Tuesday, March 20, 2012
Podcast#3: Social Skills Training in Adolescence: Important Issues and Future Directions
The Podcast I have been following entitled, "Social Skills Training in Adolescence: Important Issues and Future Directions" has been very interesting. It focuses on different ways you can help your child or student with disabilities interact with other peers on a daily basis. I found it helpful as a future teacher the skills they were discussing that are geared towards socially enhancing the lives of children with special needs.
In particular this podcast is one of many created by the MIND Institue Lecture Series on Neurodevelopmental Disorders. Marjorie Soloman is the speaker doing the lecture and the voice within the podcast. She explores models for social skills training with a focus on issues encountered when working with adolescents and implications for future research.

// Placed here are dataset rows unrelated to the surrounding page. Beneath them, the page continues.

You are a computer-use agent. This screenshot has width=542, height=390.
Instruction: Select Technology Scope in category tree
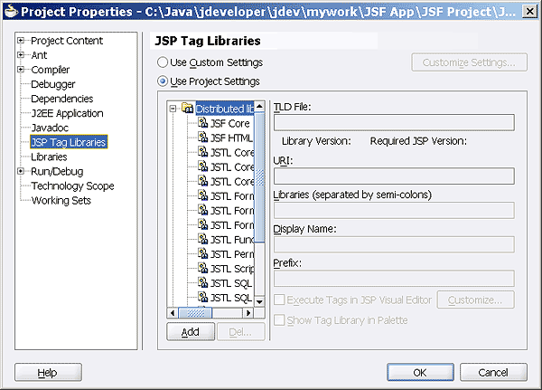tap(72, 186)
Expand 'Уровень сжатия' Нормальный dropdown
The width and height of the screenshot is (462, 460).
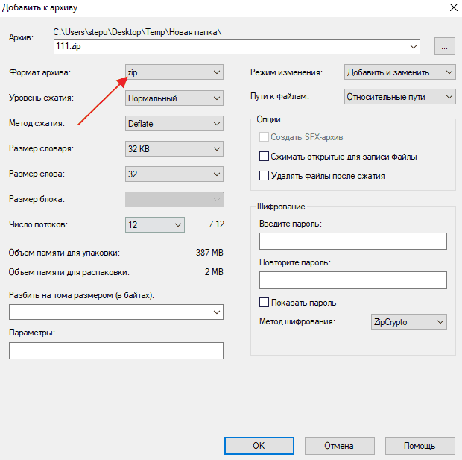pyautogui.click(x=174, y=98)
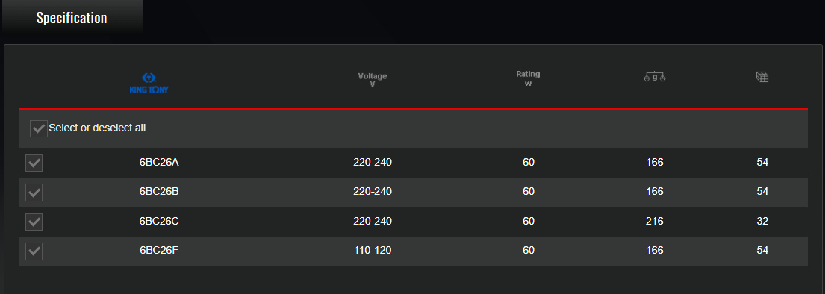Uncheck the 6BC26A row checkbox
This screenshot has height=294, width=825.
pyautogui.click(x=34, y=163)
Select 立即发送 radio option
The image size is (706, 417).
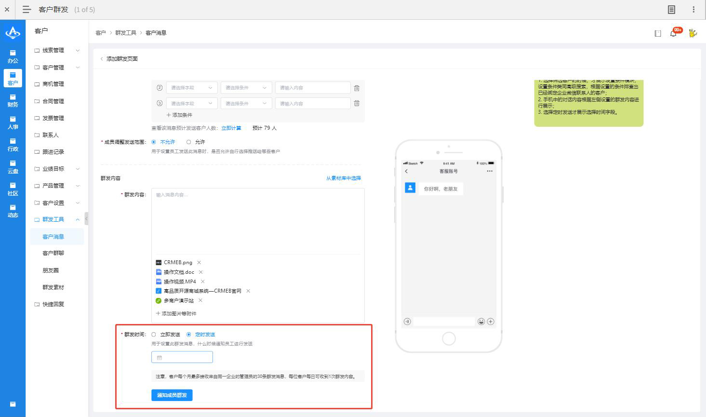tap(154, 335)
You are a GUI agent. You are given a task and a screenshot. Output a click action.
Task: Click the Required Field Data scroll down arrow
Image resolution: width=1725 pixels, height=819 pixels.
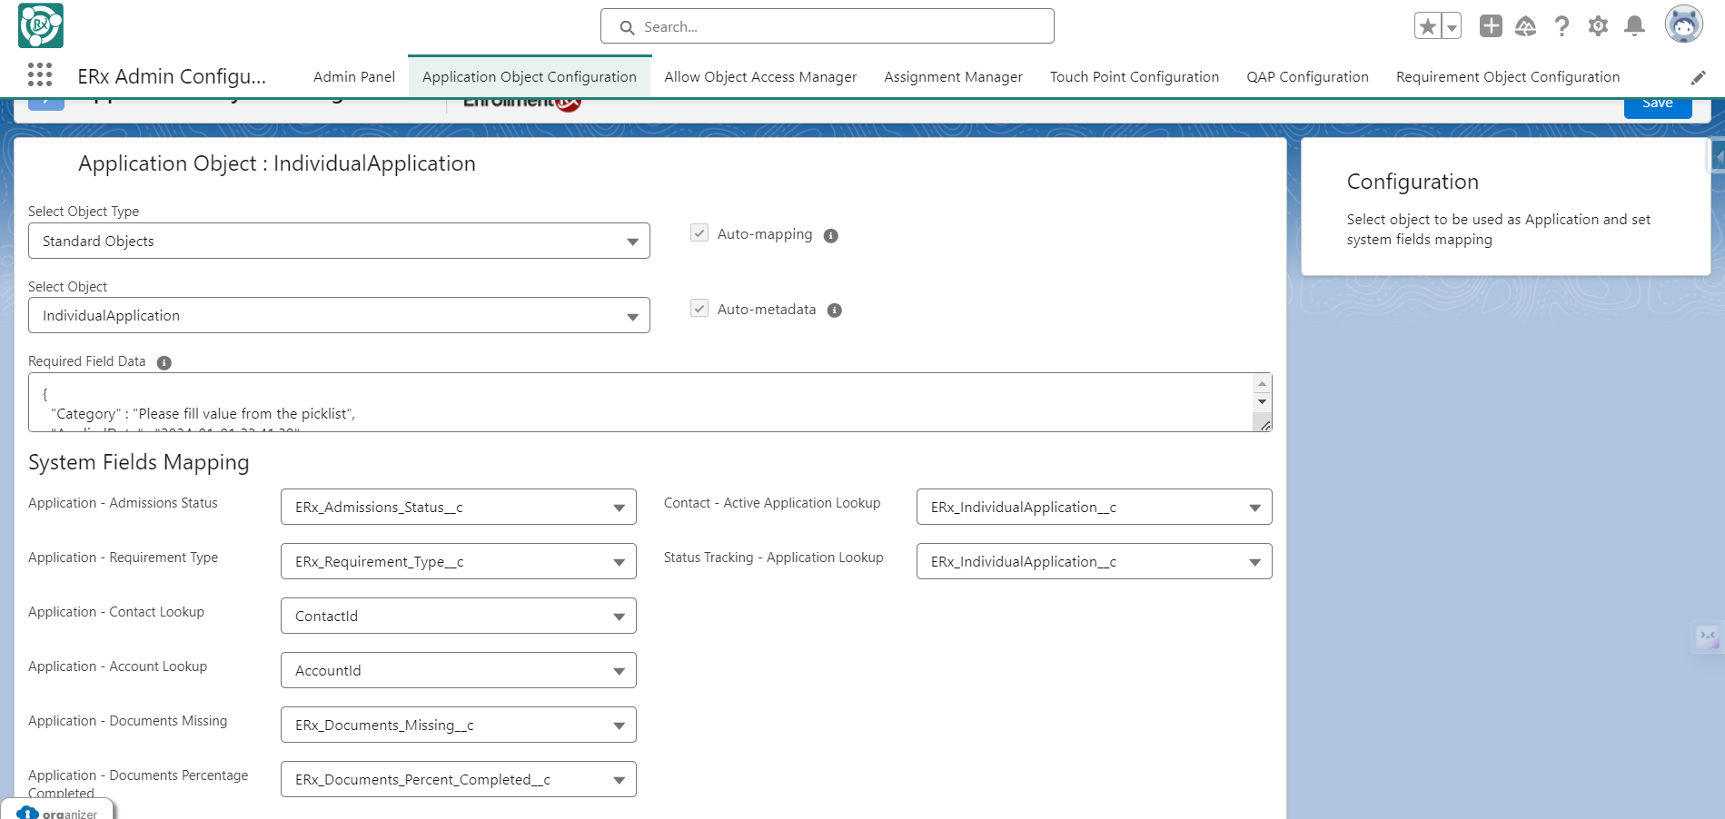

I found it very interesting that she lectured on the topic, "identity development." She says that there are four types of the identity crisis that are experienced by all. Also, she mentions that each individual type of identity is is determined by how committed the adolescent is to their personal identity search. I agree with her notion that students need to identify themselves in order to act socially with other students. Marjorie's lecture certainly could impact a teacher on how they go about interacting with their students with special needs and how they are capable of acting socially.
The last item that she discusses is "Piaget/ Cognitive Development." In the podcast she calls it the child's "ages and stages hall of fame." The stages of development include; sensorimotor, preoperational, concrete operations, and formal operations. I have learned of these different stages of development before but I enjoyed her metaphors and ways she described it.